10 Spectacular Destination Hotels
Most of my world traveling has been under the weight of a backpack, and thus, most of my accommodations have been hostels, bungalows, and funky cottages, not five-star hotels. Yet even if I could choose where I wanted to stay without concern of cost, I wouldn’t go straight to glitz and glamour. Rather, the places I dream of staying at are destinations in themselves—unique, interesting, and surrounded by rewarding scenery.
- Kasbah Du Toubkal, Morocco
This hotel is located sixty kilometers from Marrakech and sits at the base of Jbel Toubkal, the highest peak in North Africa. Perhaps I’d be inspired to climb the 13,655-foot peak, or perhaps I’d be content to lounge around the garden suite. Either way, the scenery surrounding this hotel looks well worth the visit.
- Ice Hotel, Sweden
Because I am stubborn about turning on the heat in my house, sometimes I think I already inhabit an “ice hotel.” So why would I want to visit one? Because this hotel, carved from scratch every year out of 10,000 tons of ice from the Torne River, looks amazing. Sleeping in and on beautiful cuts of ice, visiting an ice art exhibition, and an imbibing at an Absolut ice bar seems like a once in a lifetime experience. If I’m going to freeze, I might as well do it in style.

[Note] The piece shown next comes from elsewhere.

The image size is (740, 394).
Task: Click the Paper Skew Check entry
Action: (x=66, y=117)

- Sadie Cove Wilderness Resort, Kachemak Bay State Park, Alaska
Just like the Amazon, Alaska is on my list of “A” places to see before I die. This eco lodge (it uses hydroelectric and solar power to fuel cabins) is located on a remote beach inside Alaska’s Kachemak Bay State Park. A good place to bear, whale, and bird watch, hike and kayak, or just relax.
- Elqui Domos,Paihuano, Chile
Ever since seeing a play about Buckminster Fuller, I’ve been a fan of geodesic domes. I also love to stargaze, making this hotel in the Elqui Valley a perfect combo. The geodesic dome rooms allow you to see the stars from your bed, and the clear skies in the valley allow you to see tons of them. There is a telescope in every room and an outdoor hot tub for nighttime counting constellations. It’s one of seven astronomic hotels in the world.

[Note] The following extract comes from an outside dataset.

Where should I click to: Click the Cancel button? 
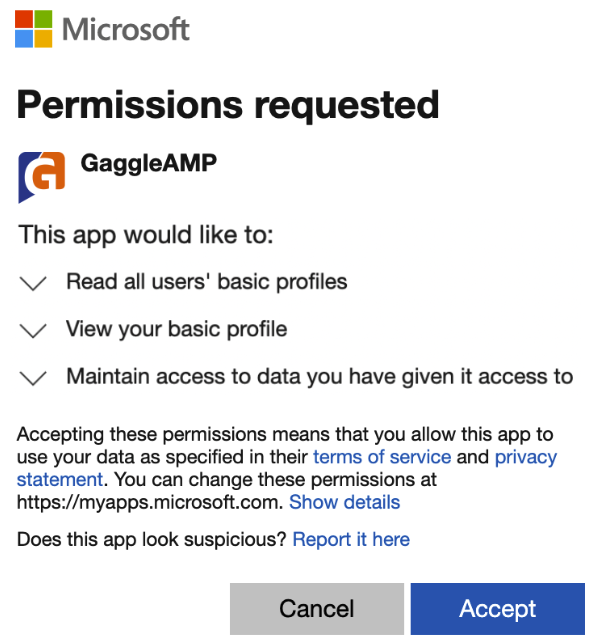[x=317, y=608]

- The Oberoi Vanyavilas, Ranthambhore, India
Compared to most of the places I’ve stayed in India, this hotel seems like another country, perhaps another world. It’s situated on the edge of the Ranthambhore Tiger Reserve, so you can stumble out of your luxury tent and into the jungle. They also have a spa, dining, and an outdoor pool. Beats bathing in the Ganges.
- Kadir’s Tree Houses, Olympos, Turkey
Okay, maybe backpacking isn’t so bad, especially when you can stay in these cute and funky tree houses for about eight dollars a night. Who needs luxury beds when you’re located right on the Mediterranean coast? You’ll be spending more time hiking, swimming, and climbing than in your room.

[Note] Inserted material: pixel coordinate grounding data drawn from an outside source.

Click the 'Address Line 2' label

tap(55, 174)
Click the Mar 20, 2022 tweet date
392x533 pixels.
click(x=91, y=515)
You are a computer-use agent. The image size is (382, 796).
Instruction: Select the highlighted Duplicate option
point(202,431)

- Hotel Hackspett, Vasteras, Sweden
Also known as the Woodpecker Hotel, this little cottage is nestled forty-two feet up in a 130-year-old oak in Vasteras’ central park. You reach the tree house by climbing up a rope ladder, and because a picnic supper and breakfast are waiting, you don’t have to leave until morning. The house was designed by architect Mikeal Genberg, who also crafted the nearby underwater Utter Hotel.
- Ariau Amazon Towers Hotel, Manaus, Brazil
I’ve always wanted to see the Amazon Rainforest, and I can’t imagine a better way than staying in—or above—it. The Ariau Towers are built entirely at the level of the rainforest canopy and the structures are linked together by four miles of wooden catwalks. The hotel is situated on the banks of the Negro River, near the largest fresh water archipelago in the world.
- Huvafen Fushi, North Male’ Atoll, Maldives
I’m not sure how to pronounce the name of this luxury hotel, but say it fast enough and it sounds a bit like heaven and sushi, two things I’m sure you can find at this tropical paradise. Underwater spa; bungalows set 200 meters over the Indian ocean; scuba diving in a private lagoon … I’m never backpacking again.
- Bay of Fire Lodge, Tasmania
Surrounded by National Park, the Bay of Fires Lodge overlooks white sand beaches and has numerous hiking trails for the naturalist. But the beautiful and sustainably-built hotel could be reason enough to visit: there’s a fifteen meter long indoor/outdoor kitchen, floors and cabinets made of Tasmanian hardwood, and pavilions situated on bluffs.